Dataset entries

◇ ◇ ◇ ◇ ◇ ◇ ◇

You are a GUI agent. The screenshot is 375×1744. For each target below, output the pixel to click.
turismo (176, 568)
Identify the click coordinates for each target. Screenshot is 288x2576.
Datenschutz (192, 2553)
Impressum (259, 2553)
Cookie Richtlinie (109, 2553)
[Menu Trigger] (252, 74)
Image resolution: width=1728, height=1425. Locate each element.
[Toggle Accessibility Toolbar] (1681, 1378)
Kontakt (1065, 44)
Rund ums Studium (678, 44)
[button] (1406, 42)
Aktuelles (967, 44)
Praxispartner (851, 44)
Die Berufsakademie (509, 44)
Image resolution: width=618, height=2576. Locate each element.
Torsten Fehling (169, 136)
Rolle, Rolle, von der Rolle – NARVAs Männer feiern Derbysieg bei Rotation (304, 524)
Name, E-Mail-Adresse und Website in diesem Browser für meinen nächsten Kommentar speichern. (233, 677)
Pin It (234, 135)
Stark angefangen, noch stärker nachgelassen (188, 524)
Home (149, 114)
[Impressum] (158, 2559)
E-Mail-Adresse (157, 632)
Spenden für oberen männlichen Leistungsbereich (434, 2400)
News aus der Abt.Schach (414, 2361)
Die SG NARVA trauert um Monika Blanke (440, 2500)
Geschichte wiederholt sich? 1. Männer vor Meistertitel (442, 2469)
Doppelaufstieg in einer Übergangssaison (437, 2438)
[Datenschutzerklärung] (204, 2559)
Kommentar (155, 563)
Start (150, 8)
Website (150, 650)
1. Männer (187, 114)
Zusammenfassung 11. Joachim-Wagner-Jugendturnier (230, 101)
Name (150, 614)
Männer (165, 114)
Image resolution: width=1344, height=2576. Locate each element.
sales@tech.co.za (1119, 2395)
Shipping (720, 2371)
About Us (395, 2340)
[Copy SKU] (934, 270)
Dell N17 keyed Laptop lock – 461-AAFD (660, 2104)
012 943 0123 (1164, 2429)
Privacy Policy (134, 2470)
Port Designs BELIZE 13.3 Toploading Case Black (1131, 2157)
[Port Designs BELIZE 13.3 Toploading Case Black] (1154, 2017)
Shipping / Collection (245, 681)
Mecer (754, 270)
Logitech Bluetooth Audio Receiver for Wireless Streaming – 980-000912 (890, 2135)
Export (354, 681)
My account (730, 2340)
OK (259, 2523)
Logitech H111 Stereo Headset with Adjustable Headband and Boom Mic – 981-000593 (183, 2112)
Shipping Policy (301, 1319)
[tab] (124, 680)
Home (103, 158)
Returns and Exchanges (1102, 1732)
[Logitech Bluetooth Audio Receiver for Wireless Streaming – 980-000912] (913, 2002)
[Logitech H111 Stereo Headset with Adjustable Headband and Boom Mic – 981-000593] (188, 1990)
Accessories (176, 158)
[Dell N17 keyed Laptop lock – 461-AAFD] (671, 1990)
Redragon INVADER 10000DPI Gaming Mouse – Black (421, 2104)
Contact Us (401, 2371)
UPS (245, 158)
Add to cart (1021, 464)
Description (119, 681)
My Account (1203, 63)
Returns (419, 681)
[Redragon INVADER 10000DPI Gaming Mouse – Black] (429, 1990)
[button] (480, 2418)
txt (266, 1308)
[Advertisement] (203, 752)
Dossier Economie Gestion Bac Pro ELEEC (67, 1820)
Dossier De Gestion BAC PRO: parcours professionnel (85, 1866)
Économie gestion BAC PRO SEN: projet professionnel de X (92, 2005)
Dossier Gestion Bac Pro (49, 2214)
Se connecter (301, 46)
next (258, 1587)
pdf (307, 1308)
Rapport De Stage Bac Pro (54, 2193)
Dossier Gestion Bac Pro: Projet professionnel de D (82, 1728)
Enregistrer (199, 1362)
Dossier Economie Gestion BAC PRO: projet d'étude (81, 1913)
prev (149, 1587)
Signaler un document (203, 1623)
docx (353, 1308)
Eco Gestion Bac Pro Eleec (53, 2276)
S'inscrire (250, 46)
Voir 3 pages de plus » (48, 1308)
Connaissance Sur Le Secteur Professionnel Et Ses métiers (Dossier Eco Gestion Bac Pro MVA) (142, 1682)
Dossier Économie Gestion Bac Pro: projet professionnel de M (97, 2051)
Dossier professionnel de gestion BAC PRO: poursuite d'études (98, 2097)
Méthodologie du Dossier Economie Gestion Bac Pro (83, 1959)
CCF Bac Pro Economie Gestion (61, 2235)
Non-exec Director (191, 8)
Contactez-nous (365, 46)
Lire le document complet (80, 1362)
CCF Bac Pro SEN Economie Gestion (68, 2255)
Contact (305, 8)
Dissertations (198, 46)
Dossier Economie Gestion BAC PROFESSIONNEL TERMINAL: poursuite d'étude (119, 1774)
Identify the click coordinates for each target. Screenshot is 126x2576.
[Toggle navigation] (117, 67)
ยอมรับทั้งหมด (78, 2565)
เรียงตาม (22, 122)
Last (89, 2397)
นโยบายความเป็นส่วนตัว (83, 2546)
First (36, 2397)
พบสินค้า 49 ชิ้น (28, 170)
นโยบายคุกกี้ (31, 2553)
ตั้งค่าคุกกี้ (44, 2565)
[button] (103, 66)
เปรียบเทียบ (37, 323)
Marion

◇ ◇ ◇ ◇ ◇ ◇ ◇

Could you return exactly the lines above from the line with "CCF Bac Pro Economie Gestion (61, 2235)" to the line with "[Toggle navigation] (117, 67)", both included, and nothing else?

=== TASK RESULT ===
CCF Bac Pro Economie Gestion (61, 2235)
Non-exec Director (191, 8)
Contactez-nous (365, 46)
Lire le document complet (80, 1362)
CCF Bac Pro SEN Economie Gestion (68, 2255)
Contact (305, 8)
Dissertations (198, 46)
Dossier Economie Gestion BAC PROFESSIONNEL TERMINAL: poursuite d'étude (119, 1774)
Identify the click coordinates for each target. Screenshot is 126x2576.
[Toggle navigation] (117, 67)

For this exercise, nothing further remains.